_Exercise instructions_
In this exercise, set down every entry that follows exactly as it appears.

_Provided data_
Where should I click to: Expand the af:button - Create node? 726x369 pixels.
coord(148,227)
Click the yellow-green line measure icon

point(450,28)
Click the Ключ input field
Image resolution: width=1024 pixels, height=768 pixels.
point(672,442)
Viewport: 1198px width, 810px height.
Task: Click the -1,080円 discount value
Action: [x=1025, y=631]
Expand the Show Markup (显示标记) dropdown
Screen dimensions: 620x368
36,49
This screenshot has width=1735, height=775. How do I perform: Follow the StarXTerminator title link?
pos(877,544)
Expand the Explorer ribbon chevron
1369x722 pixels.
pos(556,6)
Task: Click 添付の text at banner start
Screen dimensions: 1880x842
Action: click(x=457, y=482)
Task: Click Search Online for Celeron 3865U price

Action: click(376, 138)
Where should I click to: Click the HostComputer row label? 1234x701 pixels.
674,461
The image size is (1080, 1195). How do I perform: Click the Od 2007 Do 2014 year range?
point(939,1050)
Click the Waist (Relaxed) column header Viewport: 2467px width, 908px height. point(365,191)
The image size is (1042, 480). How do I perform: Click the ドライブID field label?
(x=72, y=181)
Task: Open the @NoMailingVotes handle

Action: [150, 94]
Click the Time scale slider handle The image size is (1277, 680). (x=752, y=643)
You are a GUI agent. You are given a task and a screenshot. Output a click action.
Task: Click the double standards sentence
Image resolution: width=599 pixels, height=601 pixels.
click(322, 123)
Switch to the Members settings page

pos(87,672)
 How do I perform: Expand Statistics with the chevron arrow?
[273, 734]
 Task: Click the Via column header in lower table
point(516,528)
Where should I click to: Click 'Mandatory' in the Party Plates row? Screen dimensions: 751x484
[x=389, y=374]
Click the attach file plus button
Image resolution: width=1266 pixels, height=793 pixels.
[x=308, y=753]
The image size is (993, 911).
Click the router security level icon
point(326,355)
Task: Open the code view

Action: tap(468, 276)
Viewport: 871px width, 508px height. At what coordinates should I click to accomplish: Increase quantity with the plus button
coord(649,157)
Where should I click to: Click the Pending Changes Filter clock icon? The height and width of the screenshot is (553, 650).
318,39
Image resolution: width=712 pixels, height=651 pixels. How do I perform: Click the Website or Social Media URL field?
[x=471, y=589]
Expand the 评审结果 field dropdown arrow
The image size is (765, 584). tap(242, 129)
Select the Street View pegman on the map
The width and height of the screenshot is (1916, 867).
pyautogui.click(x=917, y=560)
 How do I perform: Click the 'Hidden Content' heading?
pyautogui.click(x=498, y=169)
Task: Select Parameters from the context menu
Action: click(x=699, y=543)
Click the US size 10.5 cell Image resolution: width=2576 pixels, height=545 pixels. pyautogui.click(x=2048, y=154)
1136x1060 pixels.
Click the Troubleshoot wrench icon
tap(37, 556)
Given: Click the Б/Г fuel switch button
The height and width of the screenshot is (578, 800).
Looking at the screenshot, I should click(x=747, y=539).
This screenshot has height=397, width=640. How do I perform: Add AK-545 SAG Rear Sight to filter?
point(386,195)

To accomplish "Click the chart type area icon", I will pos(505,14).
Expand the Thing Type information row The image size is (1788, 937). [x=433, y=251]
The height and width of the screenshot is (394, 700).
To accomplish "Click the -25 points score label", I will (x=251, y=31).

_Task answer_
Where should I click to: Expand the af:button - Create node? 726x369 pixels.
coord(148,227)
Click the yellow-green line measure icon

point(450,28)
Click the Ключ input field
Image resolution: width=1024 pixels, height=768 pixels.
point(672,442)
Viewport: 1198px width, 810px height.
Task: Click the -1,080円 discount value
Action: [x=1025, y=631]
Expand the Show Markup (显示标记) dropdown
Screen dimensions: 620x368
36,49
This screenshot has width=1735, height=775. How do I perform: Follow the StarXTerminator title link?
pos(877,544)
Expand the Explorer ribbon chevron
1369x722 pixels.
pos(556,6)
Task: Click 添付の text at banner start
Screen dimensions: 1880x842
Action: click(x=457, y=482)
Task: Click Search Online for Celeron 3865U price

Action: click(376, 138)
Where should I click to: Click the HostComputer row label? 1234x701 pixels.
674,461
The image size is (1080, 1195). How do I perform: Click the Od 2007 Do 2014 year range?
point(939,1050)
Click the Waist (Relaxed) column header Viewport: 2467px width, 908px height. point(365,191)
The image size is (1042, 480). How do I perform: Click the ドライブID field label?
(x=72, y=181)
Task: Open the @NoMailingVotes handle

Action: [150, 94]
Click the Time scale slider handle The image size is (1277, 680). (x=752, y=643)
You are a GUI agent. You are given a task and a screenshot. Output a click action.
Task: Click the double standards sentence
Image resolution: width=599 pixels, height=601 pixels.
click(322, 123)
Switch to the Members settings page

pos(87,672)
 How do I perform: Expand Statistics with the chevron arrow?
[273, 734]
 Task: Click the Via column header in lower table
point(516,528)
Where should I click to: Click 'Mandatory' in the Party Plates row? Screen dimensions: 751x484
[x=389, y=374]
Click the attach file plus button
Image resolution: width=1266 pixels, height=793 pixels.
[x=308, y=753]
The image size is (993, 911).
Click the router security level icon
point(326,355)
Task: Open the code view

Action: tap(468, 276)
Viewport: 871px width, 508px height. At what coordinates should I click to accomplish: Increase quantity with the plus button
coord(649,157)
Where should I click to: Click the Pending Changes Filter clock icon? The height and width of the screenshot is (553, 650).
318,39
Image resolution: width=712 pixels, height=651 pixels. How do I perform: Click the Website or Social Media URL field?
[x=471, y=589]
Expand the 评审结果 field dropdown arrow
The image size is (765, 584). tap(242, 129)
Select the Street View pegman on the map
The width and height of the screenshot is (1916, 867).
pyautogui.click(x=917, y=560)
 How do I perform: Click the 'Hidden Content' heading?
pyautogui.click(x=498, y=169)
Task: Select Parameters from the context menu
Action: click(x=699, y=543)
Click the US size 10.5 cell Image resolution: width=2576 pixels, height=545 pixels. pyautogui.click(x=2048, y=154)
1136x1060 pixels.
Click the Troubleshoot wrench icon
tap(37, 556)
Given: Click the Б/Г fuel switch button
The height and width of the screenshot is (578, 800).
Looking at the screenshot, I should click(x=747, y=539).
This screenshot has height=397, width=640. How do I perform: Add AK-545 SAG Rear Sight to filter?
point(386,195)

To accomplish "Click the chart type area icon", I will pos(505,14).
Expand the Thing Type information row The image size is (1788, 937). [x=433, y=251]
The height and width of the screenshot is (394, 700).
To accomplish "Click the -25 points score label", I will (x=251, y=31).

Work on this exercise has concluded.